Сима Иванцова и Вова Вертлиб стояли в десяти шагах от скамейки. Под кленом. Нина посмотрела и махнула рукой.
– Нехай наговорятся,– и добавила: – В последний раз.
– Да? Ну ты даешь... Не боишься?
– Да чего бояться-то? Нет. Я для него все равно что дрессировщица. А он кобель. Так что ж ему, с сучкой не дам понюхаться, что ли?
– Это еще большой вопрос, Нинель, кто из вас сучка...– вполголоса попытался урезонить ее Макс.– Я бы воздержался от аналогий.

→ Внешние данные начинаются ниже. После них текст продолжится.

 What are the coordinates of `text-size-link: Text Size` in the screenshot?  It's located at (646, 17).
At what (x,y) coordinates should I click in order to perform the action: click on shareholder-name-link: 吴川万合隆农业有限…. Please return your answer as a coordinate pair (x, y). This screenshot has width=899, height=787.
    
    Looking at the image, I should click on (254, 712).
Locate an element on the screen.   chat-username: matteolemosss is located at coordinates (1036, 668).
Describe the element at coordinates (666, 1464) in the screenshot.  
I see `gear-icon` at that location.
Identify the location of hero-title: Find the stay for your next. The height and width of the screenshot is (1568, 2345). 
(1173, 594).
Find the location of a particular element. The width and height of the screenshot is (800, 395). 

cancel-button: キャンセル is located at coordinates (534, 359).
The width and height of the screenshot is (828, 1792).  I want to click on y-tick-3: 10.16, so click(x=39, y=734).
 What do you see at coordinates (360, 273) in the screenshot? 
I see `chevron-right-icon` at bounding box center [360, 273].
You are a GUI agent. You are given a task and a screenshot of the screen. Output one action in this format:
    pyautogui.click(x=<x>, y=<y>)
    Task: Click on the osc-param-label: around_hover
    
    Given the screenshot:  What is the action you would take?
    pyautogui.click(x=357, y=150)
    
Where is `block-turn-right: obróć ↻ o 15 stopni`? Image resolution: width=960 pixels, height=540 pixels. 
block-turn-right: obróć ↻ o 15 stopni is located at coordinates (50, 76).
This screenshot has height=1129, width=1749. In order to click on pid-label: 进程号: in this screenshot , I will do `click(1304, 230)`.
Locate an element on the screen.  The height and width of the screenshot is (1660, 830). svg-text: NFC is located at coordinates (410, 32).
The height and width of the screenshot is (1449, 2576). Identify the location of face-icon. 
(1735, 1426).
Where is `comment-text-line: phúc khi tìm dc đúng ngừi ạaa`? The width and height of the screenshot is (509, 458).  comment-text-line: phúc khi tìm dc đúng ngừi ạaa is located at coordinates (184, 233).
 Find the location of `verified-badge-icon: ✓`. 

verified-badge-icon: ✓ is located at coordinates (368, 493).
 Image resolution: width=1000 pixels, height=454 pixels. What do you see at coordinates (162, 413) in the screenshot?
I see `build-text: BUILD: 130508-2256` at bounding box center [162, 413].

– Вот и воздержись. Воздержание облагораживает,– отрезала Нина.
Невысокая плотненькая Симочка смотрела на черную кору клена и сосредоточенно отрывала от нее кусочки. Глаза у нее были как зеленые виноградины, в абсолютно прямых черных ресницах с пшеничными наконечниками. И все у нее было таким же прямолинейным, как стрельчатые ресницы,– мысли, стремление к правде, жизненные идеалы и бестактные слова.
Вертлиб смотрел на нее с сожалением. Она тоньше, возвышенней и ближе ему, чем Нина. Но лучше им расстаться на выпускном и писать друг другу длинные письма по электронной почте. Ведь все равно они с Ниной уедут отсюда в Америку. У Нины там родственники. Может быть, когда-нибудь, совершенно неожиданно для себя и Нины, он все-таки создаст что-то гениальное, а не просто торговые комплексы, о перспективности которых все время говорит Нина. И тогда ему не стыдно будет вернуться.